Felicidad nacional

Un anodino estado de felicidad normalizada puede hacer de la infelicidad una reacción contestataria

H AY tantos "Días de…" -estrafalarios unos, más oportunos otros- que su acumulación acabará convirtiéndose en un santoral de causas más o menos mundanas. La de la felicidad no es menor y el miércoles pasado se celebró su día. Quizás ser feliz no resulte sino un guiño momentáneo -ser feliz por un día- porque la alegría, directamente emparentada con la felicidad, es más esquiva que ordinaria, incluso para quienes siempre tienen en su rostro la mueca de la sonrisa. El caso es que la ONU, bien dada a causas y efemérides singulares, adoptó el pasado año 2013 la decisión de celebrar el Día Internacional de la Felicidad cada 20 de marzo. La iniciativa partió del singular Reino de Bután, recóndito y encaramado en el Himalaya, que hace de la felicidad, ahí es nada, una "magnitud macroeconómica" -de entre esas referencias casi siempre infelices, contradicción aparte- La felicidad, entonces, es un parámetro alternativo -otro despropósito de denominación-, toda vez que importa más la Felicidad Nacional Bruta que el Producto Interior Bruto. Si bien, el conque está en el modo de medir la dichosa felicidad. Porque el Reino de Bután no figura de ningún modo destacado en dos índices que ya se tienen para medir el bienestar feliz -no debe confundirse con la felicidad genuina-. Es el caso del Informe de Felicidad Mundial y del Índice de Planeta Feliz, como si solo tuviera entidad y pudiera atribuirse importancia o distinción a lo que pude medirse… y crece.

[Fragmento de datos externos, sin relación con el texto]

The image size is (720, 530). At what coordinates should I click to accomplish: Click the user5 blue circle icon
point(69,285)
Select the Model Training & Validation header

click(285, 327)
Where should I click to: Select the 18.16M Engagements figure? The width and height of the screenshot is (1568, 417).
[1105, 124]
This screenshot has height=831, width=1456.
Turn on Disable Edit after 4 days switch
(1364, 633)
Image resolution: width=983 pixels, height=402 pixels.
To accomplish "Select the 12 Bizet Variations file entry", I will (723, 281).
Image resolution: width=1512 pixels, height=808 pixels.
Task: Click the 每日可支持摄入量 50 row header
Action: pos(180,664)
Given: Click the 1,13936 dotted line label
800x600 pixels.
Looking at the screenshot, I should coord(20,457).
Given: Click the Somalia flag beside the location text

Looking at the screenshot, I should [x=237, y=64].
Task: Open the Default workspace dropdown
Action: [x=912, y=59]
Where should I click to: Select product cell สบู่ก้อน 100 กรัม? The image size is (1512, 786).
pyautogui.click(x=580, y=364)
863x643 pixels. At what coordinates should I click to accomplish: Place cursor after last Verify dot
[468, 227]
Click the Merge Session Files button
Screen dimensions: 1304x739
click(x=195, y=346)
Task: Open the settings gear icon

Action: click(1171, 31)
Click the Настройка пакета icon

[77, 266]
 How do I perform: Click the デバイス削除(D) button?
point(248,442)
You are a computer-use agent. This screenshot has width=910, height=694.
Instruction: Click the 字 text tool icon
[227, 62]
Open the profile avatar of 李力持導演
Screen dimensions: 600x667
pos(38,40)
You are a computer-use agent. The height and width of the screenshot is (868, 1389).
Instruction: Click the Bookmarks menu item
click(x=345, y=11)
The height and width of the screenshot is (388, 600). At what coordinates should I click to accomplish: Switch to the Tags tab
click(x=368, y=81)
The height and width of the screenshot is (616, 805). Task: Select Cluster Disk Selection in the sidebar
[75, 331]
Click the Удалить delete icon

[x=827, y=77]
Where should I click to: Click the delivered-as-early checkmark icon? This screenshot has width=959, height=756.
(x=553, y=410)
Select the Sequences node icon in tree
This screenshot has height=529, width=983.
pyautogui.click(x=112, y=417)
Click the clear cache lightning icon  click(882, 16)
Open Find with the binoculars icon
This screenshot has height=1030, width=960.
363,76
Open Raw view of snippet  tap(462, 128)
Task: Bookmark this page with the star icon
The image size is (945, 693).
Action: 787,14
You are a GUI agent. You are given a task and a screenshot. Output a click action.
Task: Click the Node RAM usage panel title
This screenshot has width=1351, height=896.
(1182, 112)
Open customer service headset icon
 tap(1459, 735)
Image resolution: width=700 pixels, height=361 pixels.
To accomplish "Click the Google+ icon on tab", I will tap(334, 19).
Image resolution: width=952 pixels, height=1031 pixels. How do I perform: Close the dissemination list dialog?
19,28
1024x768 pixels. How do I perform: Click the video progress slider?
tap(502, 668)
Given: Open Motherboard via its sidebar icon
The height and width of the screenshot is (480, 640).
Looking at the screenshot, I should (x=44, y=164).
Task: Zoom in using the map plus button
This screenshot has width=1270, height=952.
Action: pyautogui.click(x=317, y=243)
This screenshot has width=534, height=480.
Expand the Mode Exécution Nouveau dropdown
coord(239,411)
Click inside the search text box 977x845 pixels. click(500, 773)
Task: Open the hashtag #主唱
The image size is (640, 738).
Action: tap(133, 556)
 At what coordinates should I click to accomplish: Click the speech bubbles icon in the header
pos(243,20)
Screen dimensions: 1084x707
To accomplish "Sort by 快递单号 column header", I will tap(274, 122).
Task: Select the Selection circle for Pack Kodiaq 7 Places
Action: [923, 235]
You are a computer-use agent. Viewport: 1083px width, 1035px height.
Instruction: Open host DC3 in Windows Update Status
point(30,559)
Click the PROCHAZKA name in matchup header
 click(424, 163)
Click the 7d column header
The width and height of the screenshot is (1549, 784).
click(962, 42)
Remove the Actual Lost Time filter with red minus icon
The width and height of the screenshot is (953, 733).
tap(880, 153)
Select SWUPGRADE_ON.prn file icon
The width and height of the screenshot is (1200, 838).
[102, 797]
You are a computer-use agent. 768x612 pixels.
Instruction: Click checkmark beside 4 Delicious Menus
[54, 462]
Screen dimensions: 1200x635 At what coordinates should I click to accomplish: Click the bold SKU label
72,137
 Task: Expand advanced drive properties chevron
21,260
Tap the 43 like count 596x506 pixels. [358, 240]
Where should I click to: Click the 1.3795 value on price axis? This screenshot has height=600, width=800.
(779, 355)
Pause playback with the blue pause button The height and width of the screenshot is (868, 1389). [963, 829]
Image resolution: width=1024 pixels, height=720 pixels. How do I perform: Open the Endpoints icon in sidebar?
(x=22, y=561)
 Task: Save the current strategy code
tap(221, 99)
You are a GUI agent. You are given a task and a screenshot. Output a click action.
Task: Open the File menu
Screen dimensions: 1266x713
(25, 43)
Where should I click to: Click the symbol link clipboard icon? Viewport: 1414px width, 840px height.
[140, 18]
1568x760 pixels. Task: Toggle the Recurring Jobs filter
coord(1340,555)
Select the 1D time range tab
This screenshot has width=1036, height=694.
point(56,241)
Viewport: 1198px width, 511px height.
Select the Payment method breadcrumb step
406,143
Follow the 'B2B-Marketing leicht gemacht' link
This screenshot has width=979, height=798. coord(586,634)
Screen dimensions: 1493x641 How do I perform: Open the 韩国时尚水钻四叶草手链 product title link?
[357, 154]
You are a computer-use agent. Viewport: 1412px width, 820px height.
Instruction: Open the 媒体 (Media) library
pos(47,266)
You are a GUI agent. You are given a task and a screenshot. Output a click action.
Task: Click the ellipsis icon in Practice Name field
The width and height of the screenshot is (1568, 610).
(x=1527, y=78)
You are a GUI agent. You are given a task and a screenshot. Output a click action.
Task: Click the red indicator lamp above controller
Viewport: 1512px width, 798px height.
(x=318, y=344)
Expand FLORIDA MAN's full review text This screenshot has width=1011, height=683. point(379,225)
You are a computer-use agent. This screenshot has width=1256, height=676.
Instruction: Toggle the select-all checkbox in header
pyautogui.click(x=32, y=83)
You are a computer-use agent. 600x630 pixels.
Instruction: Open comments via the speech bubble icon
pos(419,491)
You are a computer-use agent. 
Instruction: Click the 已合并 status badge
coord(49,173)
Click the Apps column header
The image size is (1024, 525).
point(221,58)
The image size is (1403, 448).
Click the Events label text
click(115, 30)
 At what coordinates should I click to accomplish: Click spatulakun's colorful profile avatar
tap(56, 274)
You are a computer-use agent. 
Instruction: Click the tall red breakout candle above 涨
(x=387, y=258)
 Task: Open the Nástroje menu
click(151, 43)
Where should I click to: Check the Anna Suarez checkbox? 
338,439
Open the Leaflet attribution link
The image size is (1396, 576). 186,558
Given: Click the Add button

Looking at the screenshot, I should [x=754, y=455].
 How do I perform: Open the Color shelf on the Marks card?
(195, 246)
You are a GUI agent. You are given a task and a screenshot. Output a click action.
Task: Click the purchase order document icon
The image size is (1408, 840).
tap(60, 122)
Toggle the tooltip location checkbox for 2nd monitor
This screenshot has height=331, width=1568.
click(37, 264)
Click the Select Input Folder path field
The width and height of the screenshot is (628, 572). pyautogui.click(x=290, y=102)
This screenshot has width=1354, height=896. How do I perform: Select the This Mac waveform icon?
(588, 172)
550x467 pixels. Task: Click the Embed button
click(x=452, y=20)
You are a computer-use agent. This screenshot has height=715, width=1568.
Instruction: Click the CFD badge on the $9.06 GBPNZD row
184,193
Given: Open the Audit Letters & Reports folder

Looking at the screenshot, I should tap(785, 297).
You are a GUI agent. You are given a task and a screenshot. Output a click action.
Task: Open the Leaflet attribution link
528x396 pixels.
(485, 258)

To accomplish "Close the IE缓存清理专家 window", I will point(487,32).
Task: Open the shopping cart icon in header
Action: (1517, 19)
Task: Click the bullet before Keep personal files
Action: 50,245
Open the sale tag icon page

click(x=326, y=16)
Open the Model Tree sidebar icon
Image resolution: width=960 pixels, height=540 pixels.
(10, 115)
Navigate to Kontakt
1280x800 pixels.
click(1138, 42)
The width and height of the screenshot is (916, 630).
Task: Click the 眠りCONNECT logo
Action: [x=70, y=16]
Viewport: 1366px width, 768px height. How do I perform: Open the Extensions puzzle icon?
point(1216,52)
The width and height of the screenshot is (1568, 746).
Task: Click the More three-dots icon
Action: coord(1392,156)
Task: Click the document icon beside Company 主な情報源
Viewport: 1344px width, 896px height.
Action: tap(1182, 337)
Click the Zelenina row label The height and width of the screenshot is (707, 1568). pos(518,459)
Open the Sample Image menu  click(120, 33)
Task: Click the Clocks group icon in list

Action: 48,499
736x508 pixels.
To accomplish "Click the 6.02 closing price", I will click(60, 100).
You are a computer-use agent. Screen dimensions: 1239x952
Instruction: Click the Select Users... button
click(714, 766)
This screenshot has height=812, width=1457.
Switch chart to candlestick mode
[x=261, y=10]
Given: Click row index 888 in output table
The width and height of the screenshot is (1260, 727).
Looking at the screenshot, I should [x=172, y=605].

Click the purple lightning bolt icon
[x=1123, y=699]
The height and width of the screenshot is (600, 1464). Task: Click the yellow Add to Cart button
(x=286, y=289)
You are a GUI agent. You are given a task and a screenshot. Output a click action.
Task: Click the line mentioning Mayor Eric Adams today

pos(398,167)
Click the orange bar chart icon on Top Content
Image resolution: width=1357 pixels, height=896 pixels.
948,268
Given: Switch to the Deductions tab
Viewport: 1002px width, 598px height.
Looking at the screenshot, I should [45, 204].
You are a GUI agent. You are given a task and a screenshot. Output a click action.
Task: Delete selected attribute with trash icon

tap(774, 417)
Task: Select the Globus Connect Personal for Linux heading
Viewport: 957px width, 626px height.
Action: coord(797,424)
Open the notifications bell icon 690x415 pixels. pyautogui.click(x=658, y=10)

Aunque, para conseguir que la Felicidad Nacional Bruta sea boyante, Bután controle el turismo y le aplique tasas de desarrollo sostenible, proteja los espacios naturales, que ocupan casi la mitad de la extensión del país, y fomente prácticas budistas propicias para la felicidad, establecer un índice nacional de la misma debe tener efectos algo perniciosos. Uno es el de nacionalizar la felicidad, tomada como asunto de estado, como objeto estratégico y, por esto mismo, privado de la espontaneidad, de esa chispa repentina con la que brota la felicidad por razones no buscadas, ni esperadas, pero sí vividas, aunque sea en efímeros momentos. Ya que, y este es un segundo efecto, la felicidad nacionalizada, hecha índice que mantener o incrementar, puede llevar a un anodino estado de felicidad normalizada, donde la rebeldía se alíe precisamente con la infelicidad como reacción contestataria, domeñada la felicidad esquiva, su dicha fugaz, por todo un propósito nacional.